If Eregion went further west, I suppose it could include the Old Forest and the Chetwood next to Bree.
 
Great trivia....

I woke up this morning to post that I did not have a clue. I was going to post about the Mapping Fiction exhibit I saw at The Huntington Library last spring. I was wondering if @HareBrain 's question dealt with original manuscript maps that were in pencil that Tolkien copie over in ink or some such.

Then on a lark, I looked the maps in The Hobbit. I'd not really looked at these maps in forty years. I'd memorized the maps from the trilogy and from The Silmarillion thirty-five years ago... so I figured The Hobbit's maps were beneath my level of understanding. But @HareBrain 's trivia was staring me right in the face.... oh, it's a tricksy bit of trivia to be sure.

@farntfar was on the right track with Hollin.

If you look at Bilbo's map, not Thror's, you'll see the double line on the west side to demark the civilized lands from Wilderland. But the map maker did not allow enough room to fit Hobbiton completely to the left of the line.

It reads Hobbitolln.

Then if you look at the map from The Fellowship of the Ring.... and imaginatively impose that double line from Bilbo's map upon it..... it could easily separate the n in Hollin.

Hollilln.

Just like on Bilbo's map... the n in an H place is cut off from the rest of the word. The result is the word Holli.... or Holly.

Well, this is my explanation.

The Hobbit.jpg


TLotR2.jpeg
 
Very inventive, @Boaz. Alas, wrong.

Hollin is relevant, though. So is the focus on maps and the names on them. (A clue: "expand" in the question might mean "lengthen".)
 
Back to the drawing board.

OK, so Hollin is also called Eregion. My new thought process will be that Eregion is related to Region, the largest of the forests that made up the realm of Doriath.

I could just start guessing, Neldoreth, Nan Elmoth, Fangorn, Lothlorien, but I don’t know why the answer could be correct. I don’t understand the answer even if I could blindly guess it. Someone else is gonna have to figure this one out.
 
What forest could you expand and end up with only holly?
Hollin is relevant, though. So is the focus on maps and the names on them. (A clue: "expand" in the question might mean "lengthen".)

OK, so Hollin is also called Eregion. My new thought process will be that Eregion is related to Region, the largest of the forests that made up the realm of Doriath.

I could just start guessing, Neldoreth, Nan Elmoth, Fangorn, Lothlorien, but I don’t know why the answer could be correct. I don’t understand the answer even if I could blindly guess it. Someone else is gonna have to figure this one out.

You had the answer! Region! What forest can you expand or lengthen to end up with only holly?

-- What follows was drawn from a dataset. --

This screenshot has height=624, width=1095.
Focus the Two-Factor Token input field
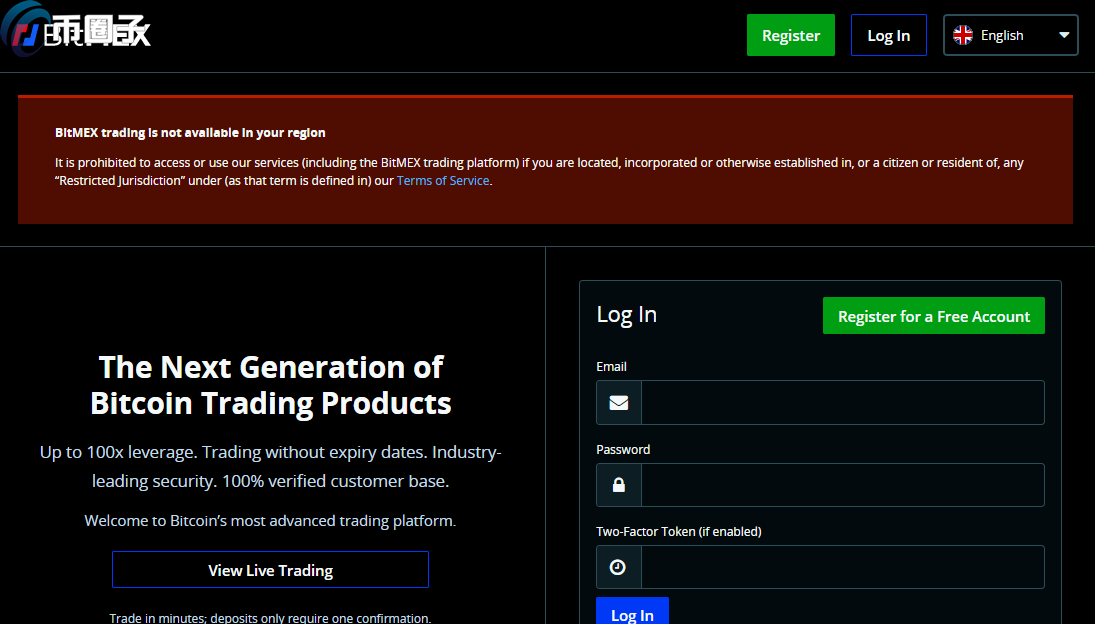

You expand/lengthen Region by adding an E and you get Eregion, which means land of holly (and is also called Hollin to boot).

All I wanted was for someone to link the two names, which I guess you've done, so over to you.
 
Who is the first person declared to be an 'Elf-friend' by an Elf during the Hobbits' Third Age narratives?

No takers? Let me say that the person in question was quickly unfriended by another group.
 
Well, it seems that I've once again stolen the impetus from this thread. Funny enough, the character in question gained elven admiration for stealing.
 
Sorry Boaz, I haven't got round to really hunting for this one yet, but i will (if no one gets there first).
 
@HareBrain I'm not looking to give a guilt trip... I'm always concerned that I've derailed the thread with poor trivia.